Extract the complete data exactly as given.

━━━ TASK MATERIAL

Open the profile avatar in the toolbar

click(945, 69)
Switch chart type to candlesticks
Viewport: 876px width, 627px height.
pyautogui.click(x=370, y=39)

━━━━━━

* RESPONSE BELOW:
Open the profile avatar in the toolbar

click(945, 69)
Switch chart type to candlesticks
Viewport: 876px width, 627px height.
pyautogui.click(x=370, y=39)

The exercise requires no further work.